Nothing outside the lines below from the one containing "How do I perform: Cancel the CSS edits?" through the one containing "This screenshot has width=811, height=611." is to be printed; print those exactly, ends included, and drop the pictures.

• The records:

*** Begin section ***

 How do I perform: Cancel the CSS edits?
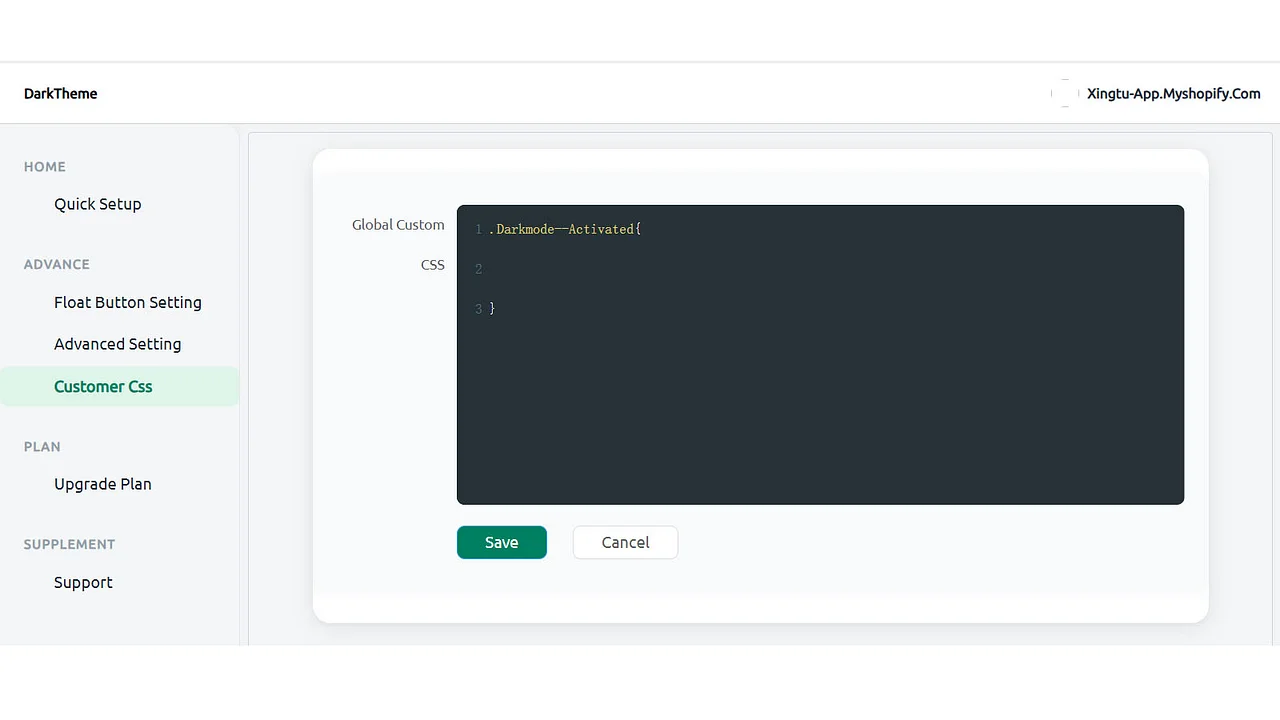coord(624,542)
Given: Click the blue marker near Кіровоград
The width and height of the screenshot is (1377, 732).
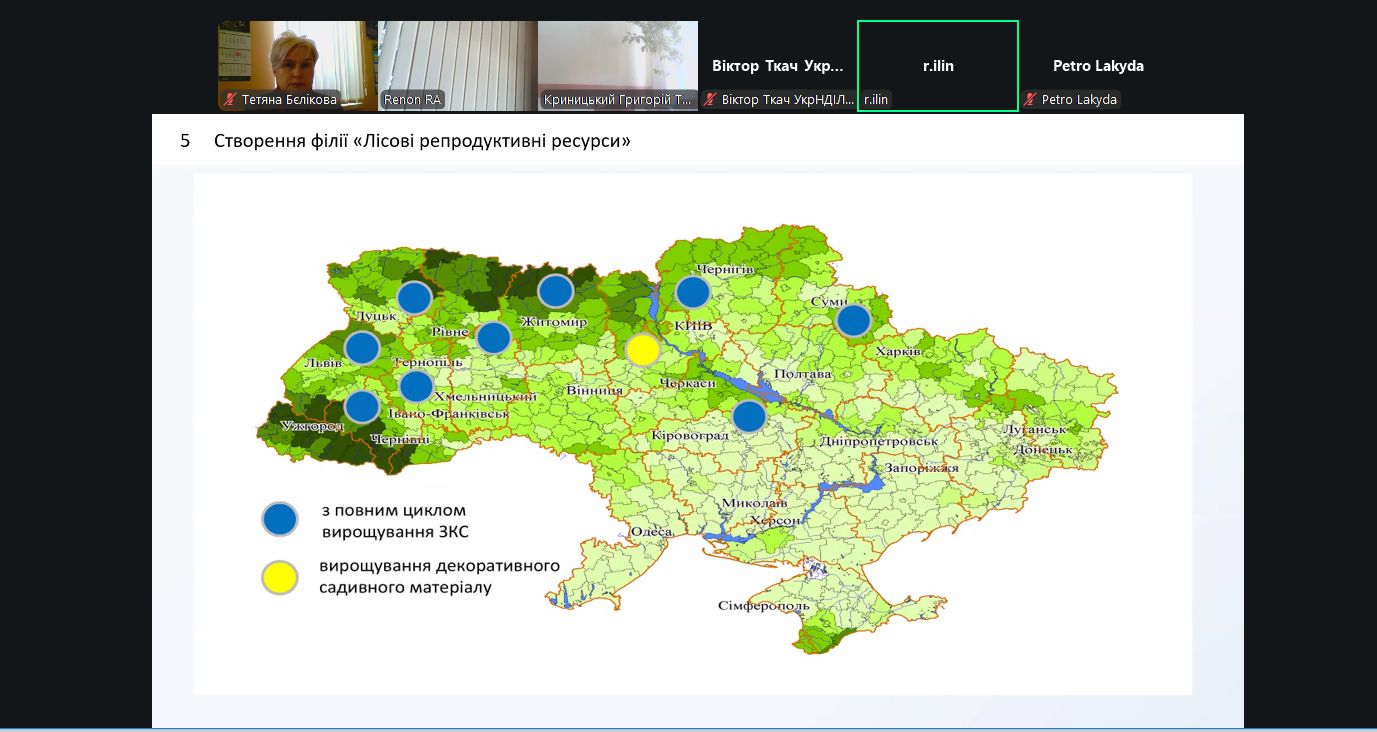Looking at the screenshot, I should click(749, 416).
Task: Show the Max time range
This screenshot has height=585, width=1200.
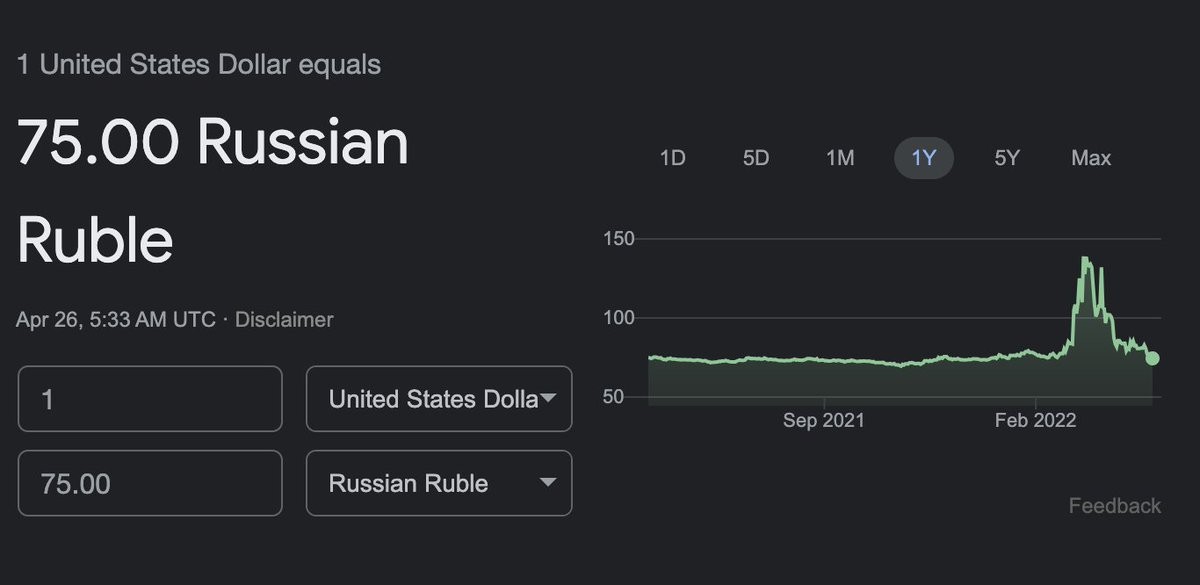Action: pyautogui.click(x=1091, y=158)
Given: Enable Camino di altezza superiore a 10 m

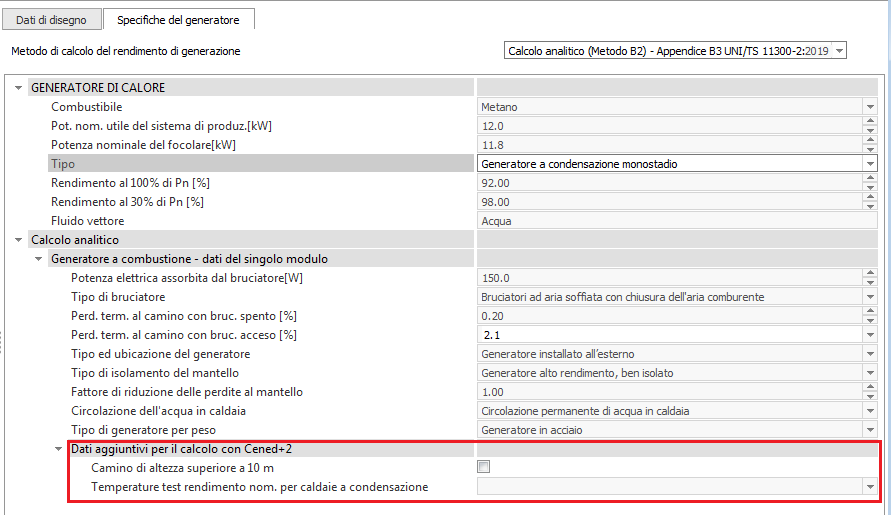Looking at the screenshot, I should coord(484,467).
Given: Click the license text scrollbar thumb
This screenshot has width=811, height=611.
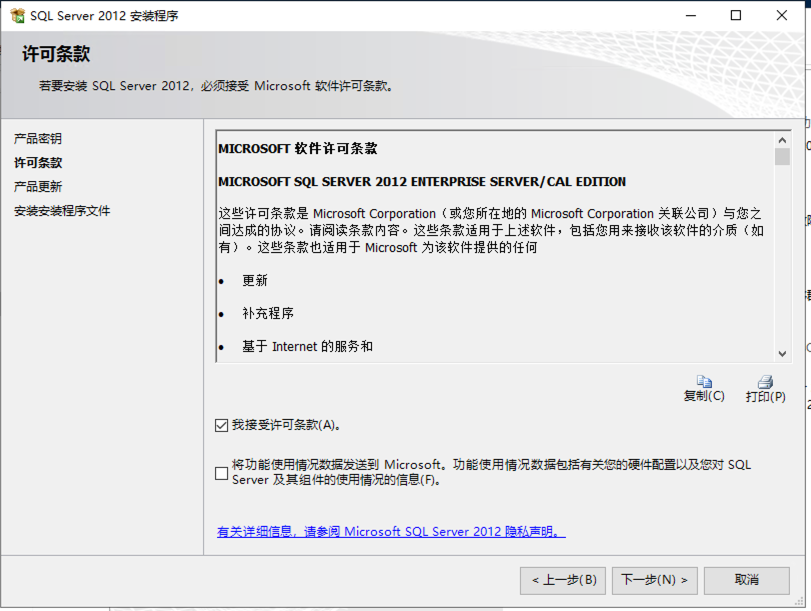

*** End section ***
*** Begin section ***

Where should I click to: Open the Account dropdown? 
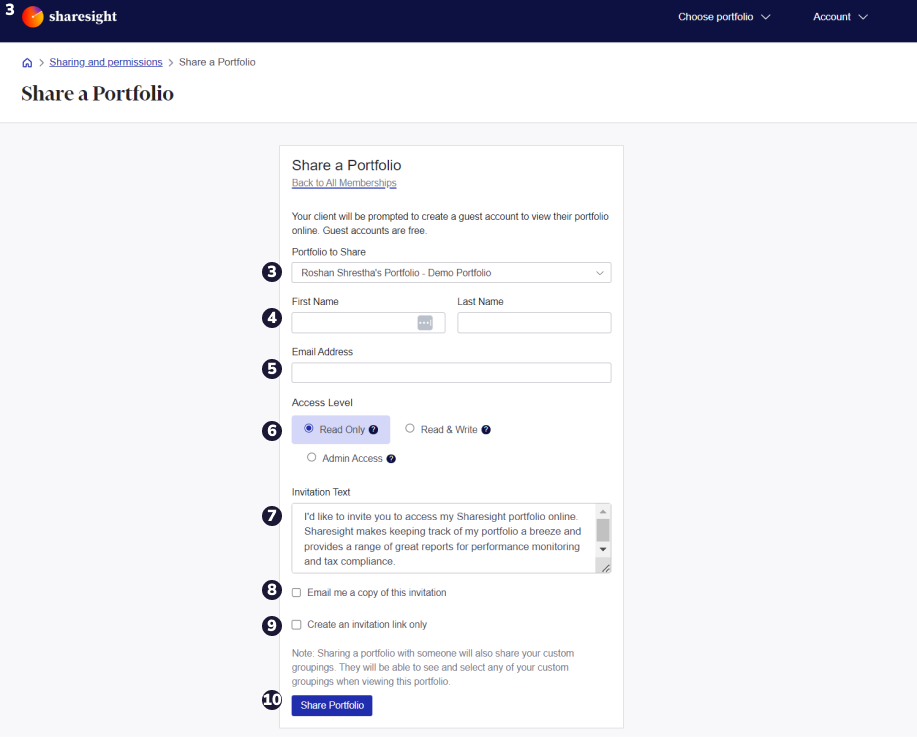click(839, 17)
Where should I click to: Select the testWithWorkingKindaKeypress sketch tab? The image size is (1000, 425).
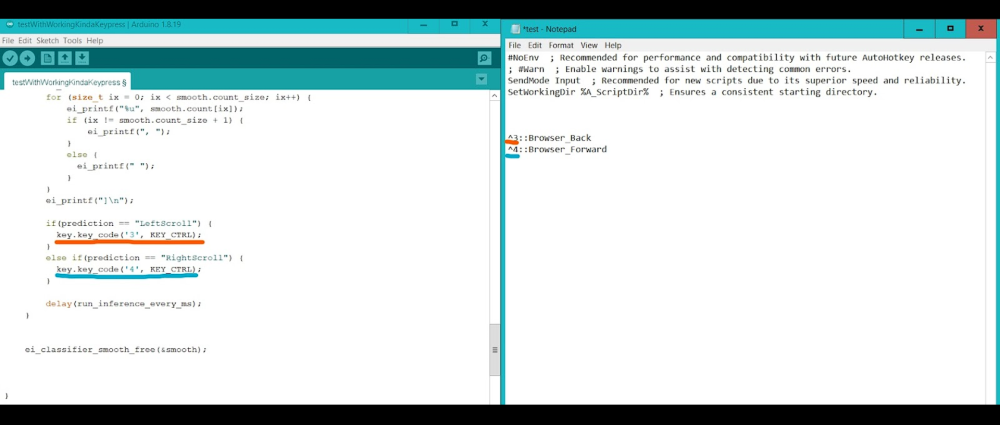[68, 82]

*** End section ***

• Response area:
 How do I perform: Cancel the CSS edits?
coord(624,542)
Given: Click the blue marker near Кіровоград
The width and height of the screenshot is (1377, 732).
Looking at the screenshot, I should click(749, 416).
Task: Show the Max time range
This screenshot has height=585, width=1200.
Action: pyautogui.click(x=1091, y=158)
Given: Enable Camino di altezza superiore a 10 m

Looking at the screenshot, I should coord(484,467).
Given: Click the license text scrollbar thumb
This screenshot has width=811, height=611.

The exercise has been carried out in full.